TFNet is a analytics-zoo layer that wraps a tensorflow frozen graph and can easily run in parallel.

TFNet cannot be trained, so it can only be used for inference or as a feature extractor for fine tuning a model. When used as feature extractor, there should not be any trainable layers before TFNet, as all the gradient from TFNet is set to zero.

Remarks:

Export TensorFlow model to frozen inference graph

Analytics-zoo provides a useful utility function, export_tf, to export a TensorFlow model to frozen inference graph.

For example:

Python:

import tensorflow as tf
from nets import inception
slim = tf.contrib.slim

images = tf.placeholder(dtype=tf.float32, shape=(None, 224, 224, 3))

with slim.arg_scope(inception.inception_v1_arg_scope()):
    logits, end_points = inception.inception_v1(images, num_classes=1001, is_training=False)

sess = tf.Session()
saver = tf.train.Saver()
saver.restore(sess, "/tmp/models/inception_v1.ckpt")

from zoo.util.tf import export_tf
export_tf(sess, "/tmp/models/tfnet", inputs=[images], outputs=[logits])

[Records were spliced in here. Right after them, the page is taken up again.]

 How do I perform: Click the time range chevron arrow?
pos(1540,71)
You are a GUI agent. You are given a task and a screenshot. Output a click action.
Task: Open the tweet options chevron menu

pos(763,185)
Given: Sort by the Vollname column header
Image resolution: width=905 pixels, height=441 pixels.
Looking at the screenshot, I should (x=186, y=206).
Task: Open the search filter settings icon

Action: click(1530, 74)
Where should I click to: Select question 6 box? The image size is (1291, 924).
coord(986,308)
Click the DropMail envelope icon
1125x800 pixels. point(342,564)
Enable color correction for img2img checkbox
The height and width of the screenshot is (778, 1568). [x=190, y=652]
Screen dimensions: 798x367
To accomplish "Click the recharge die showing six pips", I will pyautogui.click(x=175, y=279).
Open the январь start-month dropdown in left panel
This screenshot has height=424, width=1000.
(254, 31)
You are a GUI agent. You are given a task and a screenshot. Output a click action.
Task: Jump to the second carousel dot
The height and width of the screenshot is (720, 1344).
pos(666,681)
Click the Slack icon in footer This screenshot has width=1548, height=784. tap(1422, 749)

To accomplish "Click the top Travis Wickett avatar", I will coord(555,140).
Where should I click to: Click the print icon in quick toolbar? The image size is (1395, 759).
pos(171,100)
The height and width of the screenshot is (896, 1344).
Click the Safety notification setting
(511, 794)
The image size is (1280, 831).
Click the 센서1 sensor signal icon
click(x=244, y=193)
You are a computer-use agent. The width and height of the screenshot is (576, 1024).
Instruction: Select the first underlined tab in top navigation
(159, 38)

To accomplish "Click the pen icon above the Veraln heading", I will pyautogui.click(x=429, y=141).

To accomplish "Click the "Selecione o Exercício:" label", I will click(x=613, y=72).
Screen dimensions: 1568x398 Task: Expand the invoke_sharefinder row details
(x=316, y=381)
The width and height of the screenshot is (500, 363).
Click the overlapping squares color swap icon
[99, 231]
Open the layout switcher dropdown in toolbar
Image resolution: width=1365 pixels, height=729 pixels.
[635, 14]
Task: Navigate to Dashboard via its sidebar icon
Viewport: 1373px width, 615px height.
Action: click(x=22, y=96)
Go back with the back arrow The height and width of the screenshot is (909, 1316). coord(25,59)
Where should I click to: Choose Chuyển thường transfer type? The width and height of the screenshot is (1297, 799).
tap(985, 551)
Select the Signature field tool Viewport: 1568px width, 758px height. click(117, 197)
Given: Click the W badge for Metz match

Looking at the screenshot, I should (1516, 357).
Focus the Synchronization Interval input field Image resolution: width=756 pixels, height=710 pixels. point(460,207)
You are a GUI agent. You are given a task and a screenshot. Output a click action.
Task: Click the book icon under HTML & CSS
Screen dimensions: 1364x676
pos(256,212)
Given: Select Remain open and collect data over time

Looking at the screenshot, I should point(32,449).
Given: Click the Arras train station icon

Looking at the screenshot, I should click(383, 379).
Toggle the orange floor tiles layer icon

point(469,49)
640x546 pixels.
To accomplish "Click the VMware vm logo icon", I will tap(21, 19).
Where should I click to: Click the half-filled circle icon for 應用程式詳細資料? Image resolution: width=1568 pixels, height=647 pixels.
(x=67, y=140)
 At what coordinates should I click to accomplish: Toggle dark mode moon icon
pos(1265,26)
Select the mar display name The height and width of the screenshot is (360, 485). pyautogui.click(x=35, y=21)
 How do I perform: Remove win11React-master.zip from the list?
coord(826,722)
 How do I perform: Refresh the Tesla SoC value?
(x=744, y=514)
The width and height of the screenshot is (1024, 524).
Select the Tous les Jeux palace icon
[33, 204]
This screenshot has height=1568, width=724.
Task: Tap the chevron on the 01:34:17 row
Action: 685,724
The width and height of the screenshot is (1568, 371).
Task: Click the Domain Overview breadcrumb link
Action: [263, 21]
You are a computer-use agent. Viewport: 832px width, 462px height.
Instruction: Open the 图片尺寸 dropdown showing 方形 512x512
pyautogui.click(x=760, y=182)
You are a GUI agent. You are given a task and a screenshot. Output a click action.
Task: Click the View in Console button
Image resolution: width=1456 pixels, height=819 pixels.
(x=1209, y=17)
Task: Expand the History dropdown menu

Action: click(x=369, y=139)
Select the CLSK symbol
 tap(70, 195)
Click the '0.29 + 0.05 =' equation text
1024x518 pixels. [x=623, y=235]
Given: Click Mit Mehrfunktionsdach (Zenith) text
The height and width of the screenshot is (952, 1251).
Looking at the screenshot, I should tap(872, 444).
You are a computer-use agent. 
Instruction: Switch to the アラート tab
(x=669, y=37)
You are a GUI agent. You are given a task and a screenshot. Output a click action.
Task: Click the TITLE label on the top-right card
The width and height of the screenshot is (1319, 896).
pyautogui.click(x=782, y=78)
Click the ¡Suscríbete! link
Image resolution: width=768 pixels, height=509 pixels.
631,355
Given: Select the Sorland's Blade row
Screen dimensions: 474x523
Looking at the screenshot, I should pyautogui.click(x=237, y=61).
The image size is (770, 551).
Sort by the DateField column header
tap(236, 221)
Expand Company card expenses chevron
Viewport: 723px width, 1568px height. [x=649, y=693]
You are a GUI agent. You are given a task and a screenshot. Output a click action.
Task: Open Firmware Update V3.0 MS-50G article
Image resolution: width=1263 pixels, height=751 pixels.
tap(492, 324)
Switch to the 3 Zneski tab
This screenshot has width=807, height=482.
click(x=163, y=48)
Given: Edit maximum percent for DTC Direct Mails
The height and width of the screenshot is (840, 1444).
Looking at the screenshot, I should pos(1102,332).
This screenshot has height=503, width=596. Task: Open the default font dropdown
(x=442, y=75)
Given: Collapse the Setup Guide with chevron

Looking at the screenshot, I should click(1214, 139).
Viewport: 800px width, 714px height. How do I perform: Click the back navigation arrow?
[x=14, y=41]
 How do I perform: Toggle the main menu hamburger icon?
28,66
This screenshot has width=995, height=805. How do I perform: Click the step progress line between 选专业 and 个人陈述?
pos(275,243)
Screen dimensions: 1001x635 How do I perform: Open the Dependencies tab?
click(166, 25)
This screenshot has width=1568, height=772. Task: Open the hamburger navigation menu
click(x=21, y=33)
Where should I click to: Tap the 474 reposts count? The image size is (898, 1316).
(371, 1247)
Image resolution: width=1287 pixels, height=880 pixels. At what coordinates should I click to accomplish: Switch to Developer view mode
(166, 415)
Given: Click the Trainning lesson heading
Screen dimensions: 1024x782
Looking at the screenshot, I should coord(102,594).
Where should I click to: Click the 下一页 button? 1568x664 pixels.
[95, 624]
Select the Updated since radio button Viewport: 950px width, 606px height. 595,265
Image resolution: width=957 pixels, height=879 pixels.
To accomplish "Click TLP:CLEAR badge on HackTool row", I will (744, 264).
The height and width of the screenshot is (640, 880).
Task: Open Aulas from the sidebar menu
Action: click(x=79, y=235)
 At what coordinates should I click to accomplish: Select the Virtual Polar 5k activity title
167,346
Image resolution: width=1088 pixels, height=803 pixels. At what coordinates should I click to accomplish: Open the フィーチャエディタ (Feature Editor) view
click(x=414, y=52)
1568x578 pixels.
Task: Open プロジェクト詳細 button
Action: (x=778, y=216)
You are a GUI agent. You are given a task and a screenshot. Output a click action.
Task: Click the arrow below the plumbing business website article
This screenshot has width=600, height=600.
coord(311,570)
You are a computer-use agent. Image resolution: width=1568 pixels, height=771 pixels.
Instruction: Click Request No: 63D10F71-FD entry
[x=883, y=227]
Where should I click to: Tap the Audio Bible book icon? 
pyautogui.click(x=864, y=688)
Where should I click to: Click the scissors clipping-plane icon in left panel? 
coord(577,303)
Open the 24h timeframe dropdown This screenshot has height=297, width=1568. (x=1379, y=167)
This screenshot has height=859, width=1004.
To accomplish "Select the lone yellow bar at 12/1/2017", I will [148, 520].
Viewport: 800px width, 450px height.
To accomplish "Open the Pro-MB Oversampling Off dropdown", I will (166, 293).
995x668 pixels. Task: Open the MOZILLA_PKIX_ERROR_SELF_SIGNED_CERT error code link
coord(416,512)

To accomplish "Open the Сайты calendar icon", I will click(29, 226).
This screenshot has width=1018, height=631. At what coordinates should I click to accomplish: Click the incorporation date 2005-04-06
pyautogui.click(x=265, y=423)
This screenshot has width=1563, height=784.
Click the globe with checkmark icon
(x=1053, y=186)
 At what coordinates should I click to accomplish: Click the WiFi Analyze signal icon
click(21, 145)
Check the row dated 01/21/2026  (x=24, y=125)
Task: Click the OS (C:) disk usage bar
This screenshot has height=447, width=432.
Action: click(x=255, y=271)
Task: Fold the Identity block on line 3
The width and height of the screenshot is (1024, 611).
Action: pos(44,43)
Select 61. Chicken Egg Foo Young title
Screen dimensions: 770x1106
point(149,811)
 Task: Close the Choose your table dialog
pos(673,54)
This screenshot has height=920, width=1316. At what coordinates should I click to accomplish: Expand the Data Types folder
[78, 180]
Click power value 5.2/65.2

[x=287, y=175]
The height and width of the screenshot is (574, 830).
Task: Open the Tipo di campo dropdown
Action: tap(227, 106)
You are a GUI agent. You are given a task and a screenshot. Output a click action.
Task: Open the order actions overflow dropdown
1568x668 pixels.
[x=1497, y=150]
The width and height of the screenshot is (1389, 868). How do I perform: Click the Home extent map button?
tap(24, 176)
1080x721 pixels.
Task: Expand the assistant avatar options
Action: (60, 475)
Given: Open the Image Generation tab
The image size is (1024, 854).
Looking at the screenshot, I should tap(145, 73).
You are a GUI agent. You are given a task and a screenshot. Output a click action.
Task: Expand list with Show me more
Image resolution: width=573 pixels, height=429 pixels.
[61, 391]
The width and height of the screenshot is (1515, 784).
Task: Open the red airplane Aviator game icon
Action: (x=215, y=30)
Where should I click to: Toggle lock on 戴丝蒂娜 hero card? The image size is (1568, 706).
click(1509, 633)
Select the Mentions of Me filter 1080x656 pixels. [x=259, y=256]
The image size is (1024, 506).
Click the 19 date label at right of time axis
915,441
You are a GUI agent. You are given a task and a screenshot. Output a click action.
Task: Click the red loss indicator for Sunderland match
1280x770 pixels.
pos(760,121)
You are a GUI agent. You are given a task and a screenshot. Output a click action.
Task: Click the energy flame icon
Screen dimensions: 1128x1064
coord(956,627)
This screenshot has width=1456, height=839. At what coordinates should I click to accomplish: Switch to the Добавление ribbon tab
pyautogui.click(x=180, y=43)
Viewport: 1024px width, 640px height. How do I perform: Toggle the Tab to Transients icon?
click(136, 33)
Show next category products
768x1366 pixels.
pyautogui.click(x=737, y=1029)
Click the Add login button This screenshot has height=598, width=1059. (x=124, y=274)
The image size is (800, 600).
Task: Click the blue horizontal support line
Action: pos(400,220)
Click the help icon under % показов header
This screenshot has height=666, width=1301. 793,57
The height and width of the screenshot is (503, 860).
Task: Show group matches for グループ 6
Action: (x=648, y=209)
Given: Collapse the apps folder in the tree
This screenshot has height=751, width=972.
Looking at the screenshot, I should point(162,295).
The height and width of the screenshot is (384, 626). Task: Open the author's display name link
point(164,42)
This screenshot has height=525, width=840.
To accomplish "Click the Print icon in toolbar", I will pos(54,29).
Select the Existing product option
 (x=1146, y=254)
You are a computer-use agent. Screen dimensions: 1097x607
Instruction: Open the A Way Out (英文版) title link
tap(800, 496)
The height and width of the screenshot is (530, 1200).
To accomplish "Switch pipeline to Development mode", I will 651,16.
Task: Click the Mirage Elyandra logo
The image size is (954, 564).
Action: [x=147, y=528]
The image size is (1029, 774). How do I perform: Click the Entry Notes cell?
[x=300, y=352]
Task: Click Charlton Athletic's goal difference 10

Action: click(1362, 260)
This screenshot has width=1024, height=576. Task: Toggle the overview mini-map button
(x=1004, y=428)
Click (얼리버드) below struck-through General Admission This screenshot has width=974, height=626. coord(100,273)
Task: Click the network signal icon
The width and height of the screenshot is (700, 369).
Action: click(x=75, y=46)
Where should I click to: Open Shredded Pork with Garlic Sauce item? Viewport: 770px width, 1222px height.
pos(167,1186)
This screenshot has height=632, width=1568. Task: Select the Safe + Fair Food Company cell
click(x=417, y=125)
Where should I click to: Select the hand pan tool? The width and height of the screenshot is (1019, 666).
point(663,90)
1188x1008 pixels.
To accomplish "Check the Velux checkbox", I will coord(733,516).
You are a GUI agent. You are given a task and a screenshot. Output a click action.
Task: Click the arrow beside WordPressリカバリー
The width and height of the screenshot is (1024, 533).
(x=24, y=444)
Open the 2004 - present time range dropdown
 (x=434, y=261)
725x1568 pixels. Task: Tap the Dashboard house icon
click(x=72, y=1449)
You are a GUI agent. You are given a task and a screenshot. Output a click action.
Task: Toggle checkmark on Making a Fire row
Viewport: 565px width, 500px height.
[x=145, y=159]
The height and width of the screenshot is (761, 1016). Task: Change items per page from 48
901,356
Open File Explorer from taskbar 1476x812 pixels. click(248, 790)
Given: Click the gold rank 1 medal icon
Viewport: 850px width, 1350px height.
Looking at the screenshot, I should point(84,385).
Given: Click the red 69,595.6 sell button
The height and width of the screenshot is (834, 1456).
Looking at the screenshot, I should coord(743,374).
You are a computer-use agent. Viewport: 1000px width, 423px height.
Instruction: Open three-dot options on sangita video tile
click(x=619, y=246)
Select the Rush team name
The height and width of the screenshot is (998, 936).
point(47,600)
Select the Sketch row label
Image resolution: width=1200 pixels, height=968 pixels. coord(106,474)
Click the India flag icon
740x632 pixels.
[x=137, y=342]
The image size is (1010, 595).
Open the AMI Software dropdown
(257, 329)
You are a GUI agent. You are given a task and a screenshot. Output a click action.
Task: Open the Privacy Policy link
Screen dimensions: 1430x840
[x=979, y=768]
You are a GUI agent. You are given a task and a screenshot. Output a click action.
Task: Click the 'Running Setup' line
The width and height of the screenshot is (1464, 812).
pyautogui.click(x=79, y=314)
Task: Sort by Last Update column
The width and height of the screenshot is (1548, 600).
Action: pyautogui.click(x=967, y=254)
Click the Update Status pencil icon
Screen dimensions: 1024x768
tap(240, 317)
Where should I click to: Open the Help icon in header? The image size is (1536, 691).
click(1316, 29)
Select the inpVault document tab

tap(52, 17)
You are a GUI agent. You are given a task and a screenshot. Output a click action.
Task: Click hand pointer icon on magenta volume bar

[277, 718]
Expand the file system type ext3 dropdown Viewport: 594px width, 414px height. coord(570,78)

In the above code, the export_tf utility function will frozen the TensorFlow graph, strip unused operation according to the inputs and outputs and save it to the specified directory along with the input/output tensor names.

Creating a TFNet

After we have export the TensorFlow model, we can easily create a TFNet.

Scala:

val m = TFNet("/tmp/models/tfnet")

Python:

m = TFNet.from_export_folder("/tmp/models/tfnet")

Please refer to TFNet Object Detection Example (Scala) or TFNet Object Detection Example (Python) and the Image Classification Using TFNet Notebook for more information.